Bayes via Goodness of Fit

Subhadeep Mukhopadhyay and Douglas Fletcher

Illustration Using Rat Tumor Data

The rat tumor data consists of observations of endometrial stromal polyp incidence in \(k=71\) groups of rats. For each group, \(y_i\) is the number of rats with polyps and \(n_i\) is the total number of rats in the experiment. Here we describe the analysis of Rat tumor data using Bayes-\({\rm DS}(G,m)\) modeling.

Step 1. We begin by finding the starting parameter values for \(g \sim Beta(\alpha, \beta)\) by MLE:

library(BayesGOF)
set.seed(8697)
data(rat)
###Use MLE to determine starting values
rat.start <- BetaBinoMLE(rat$y, rat$n)$estimate

We use our starting parameter values to run the main DS.prior function:

rat.ds <- DS.prior(rat, max.m = 6, rat.start)
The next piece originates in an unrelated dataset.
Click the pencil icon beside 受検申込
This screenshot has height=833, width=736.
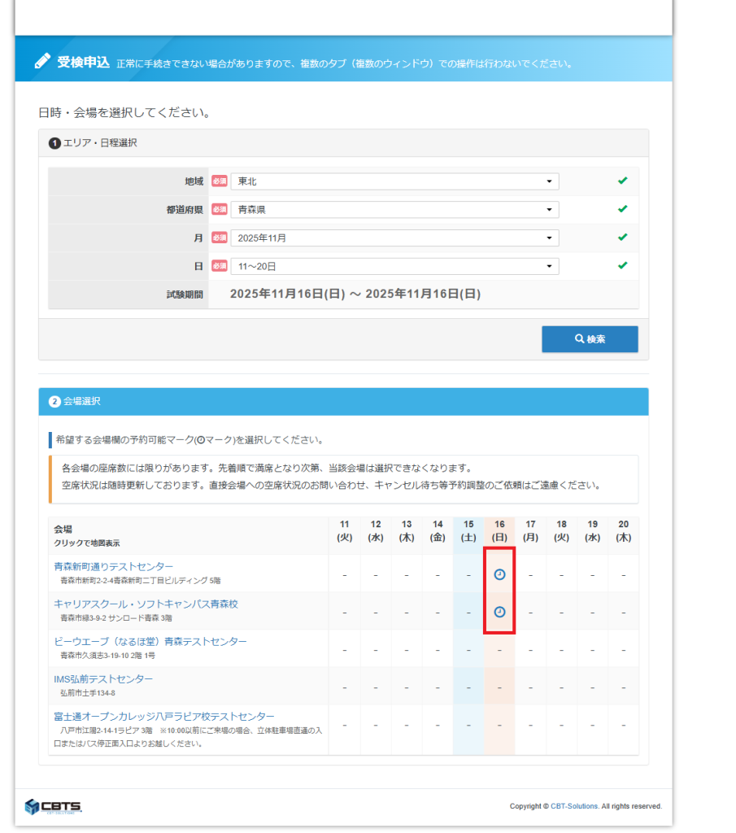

Step 2. We display the U-function to quantify and characterize the uncertainty of the a priori selected \(g\):

plot(rat.ds, plot.type = "Ufunc")

The deviations from the uniform distribution (the red dashed line) indicates that our initial selection for \(g\), \(\text{Beta}(\alpha = 2.3,\beta = 14.1)\), is incompatible with the observed data and requires repair; the data indicate that there are, in fact, two different groups of incidence in the rats.

Step 3a. Extract the parameters for the corrected prior \(\hat{\pi}\):

rat.ds
## $g.par
##     alpha      beta 
##  2.304768 14.079707 
## 
## $LP.coef
##        LP1        LP2        LP3 
##  0.0000000  0.0000000 -0.5040361

Therefore, the DS prior \(\hat{\pi}\) given \(g\) is: \[\hat{\pi}(\theta) = g(\theta; \alpha,\beta)\Big[1 - 0.52T_3(\theta;G) \Big]\]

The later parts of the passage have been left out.